Josh wasn't as chatty as the other times I've seen him live, but he did have a few funny interactions with the crowd. In response to a guy shouting out his love he spoke of reaching his aim of being "knee deep in random dudes." He also joked about facial hair and the controversy around his moustache when the album came out (and its association with paedophiles) so he has grown back his beard (which he noted is associated with murderers). Towards the end of the set a few people were brave enough to jump up out of their seats at the start of "Hollywood Forever Cemetery Sings" and he then invited the rest of the crowd to get up for "I Love You, Honeybear," which closed out the main set.

For the encore as we were all still standing, Josh joked that they were going to scrap their sophisticated encore and just play bangers. We were treated to "Read Love Baby," "Holy Shit" and "The Ideal Husband." It was great to get the opportunity to see Father John Misty play in a more intimate and relaxed setting, but I'm sure he'll be hitting bigger venues when he comes back to Australia to tour the album.

Here's the video for "Pure Comedy"

Thursday, July 06, 2017

Slow Dancer- In A Mood Tour

Slow Dancer celebrated the release of his second album In A Mood tonight with an album launch at The Gasometer Hotel. Opening the evening was Tim Harvey's latest project Real Feelings. The four piece band, which also contained Liam Halliwell from The Ocean Party, had some lengthy jams and a bit of a groove to their songs. Next up was POPPONGENE (aka Sophie Treloar) and her band, which had a very guitar-based sound with a bit of shoegaze at some points. We thought they sounded really good.

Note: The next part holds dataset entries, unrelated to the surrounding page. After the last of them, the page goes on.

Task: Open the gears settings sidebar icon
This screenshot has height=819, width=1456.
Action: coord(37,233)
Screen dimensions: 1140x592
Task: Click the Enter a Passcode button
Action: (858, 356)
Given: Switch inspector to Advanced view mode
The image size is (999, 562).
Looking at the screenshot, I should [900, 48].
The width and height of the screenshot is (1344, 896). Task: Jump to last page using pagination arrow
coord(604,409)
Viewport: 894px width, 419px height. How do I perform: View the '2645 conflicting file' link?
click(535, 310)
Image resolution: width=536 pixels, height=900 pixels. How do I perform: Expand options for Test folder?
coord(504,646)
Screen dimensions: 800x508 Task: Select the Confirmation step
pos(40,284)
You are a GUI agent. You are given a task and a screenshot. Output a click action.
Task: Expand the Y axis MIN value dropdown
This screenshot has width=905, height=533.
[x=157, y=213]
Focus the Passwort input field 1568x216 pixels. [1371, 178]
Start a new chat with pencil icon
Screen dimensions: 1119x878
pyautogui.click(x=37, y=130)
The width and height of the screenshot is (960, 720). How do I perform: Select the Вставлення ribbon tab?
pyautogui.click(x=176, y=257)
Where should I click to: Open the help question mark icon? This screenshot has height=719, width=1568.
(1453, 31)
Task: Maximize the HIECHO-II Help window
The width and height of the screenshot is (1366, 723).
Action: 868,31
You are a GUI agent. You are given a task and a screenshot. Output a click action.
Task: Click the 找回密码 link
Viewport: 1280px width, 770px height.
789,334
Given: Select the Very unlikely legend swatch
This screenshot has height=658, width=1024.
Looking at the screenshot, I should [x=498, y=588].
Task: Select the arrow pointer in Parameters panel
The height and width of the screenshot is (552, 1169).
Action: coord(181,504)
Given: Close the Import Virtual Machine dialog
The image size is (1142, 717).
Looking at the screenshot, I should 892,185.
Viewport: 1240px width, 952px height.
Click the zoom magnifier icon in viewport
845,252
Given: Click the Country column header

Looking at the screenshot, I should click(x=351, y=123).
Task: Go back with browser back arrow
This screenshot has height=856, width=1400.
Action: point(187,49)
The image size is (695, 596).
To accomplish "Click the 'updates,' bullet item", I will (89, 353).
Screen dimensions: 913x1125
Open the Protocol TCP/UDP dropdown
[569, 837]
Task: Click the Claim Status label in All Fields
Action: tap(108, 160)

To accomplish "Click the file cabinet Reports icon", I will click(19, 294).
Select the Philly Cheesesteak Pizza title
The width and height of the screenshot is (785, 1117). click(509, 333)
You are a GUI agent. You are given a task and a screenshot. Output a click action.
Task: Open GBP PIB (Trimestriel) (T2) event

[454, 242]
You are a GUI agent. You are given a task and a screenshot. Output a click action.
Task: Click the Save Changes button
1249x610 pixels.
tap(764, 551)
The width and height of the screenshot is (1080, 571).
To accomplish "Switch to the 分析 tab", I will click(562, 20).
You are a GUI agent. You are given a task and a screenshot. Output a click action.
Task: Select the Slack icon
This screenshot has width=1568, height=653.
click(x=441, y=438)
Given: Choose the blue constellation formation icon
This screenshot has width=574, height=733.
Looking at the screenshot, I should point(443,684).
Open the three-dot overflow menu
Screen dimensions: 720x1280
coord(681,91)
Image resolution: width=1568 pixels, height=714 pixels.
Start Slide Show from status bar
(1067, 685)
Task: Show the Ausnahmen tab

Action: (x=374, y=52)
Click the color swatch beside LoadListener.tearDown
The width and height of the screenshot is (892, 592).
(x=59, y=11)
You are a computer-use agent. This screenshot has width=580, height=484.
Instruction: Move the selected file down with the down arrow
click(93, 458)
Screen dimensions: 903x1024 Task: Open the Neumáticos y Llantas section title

Slow Dancer (aka Simon Okley) was in his usual white jeans and jacket as he took to the stage with his band and started with "In The Water," the opening track off In A Mood. The crowd was very attentive and polite throughout his set, with highlights being "Don't Believe," "Bitter," "It Goes On" (which may be my favorite song released this year), and beautiful versions on acoustic guitar of "Please" and "I Would" that had everyone captivated. Simon joked that we were missing the start of the Tour de France coverage (which was amusing as I had a conversation with Ebony before he started playing about Peter Sagon's disqualification) and also acknowledged it was NAIDOC week. The evening finished with "Cornerstone" and the funniest moment of the night when Simon realised he forgot to take the capo off his guitar as he hit the first chorus. Unfortunately there wasn't an encore, but it's always an enjoyable experience to get to see Slow Dancer perform live.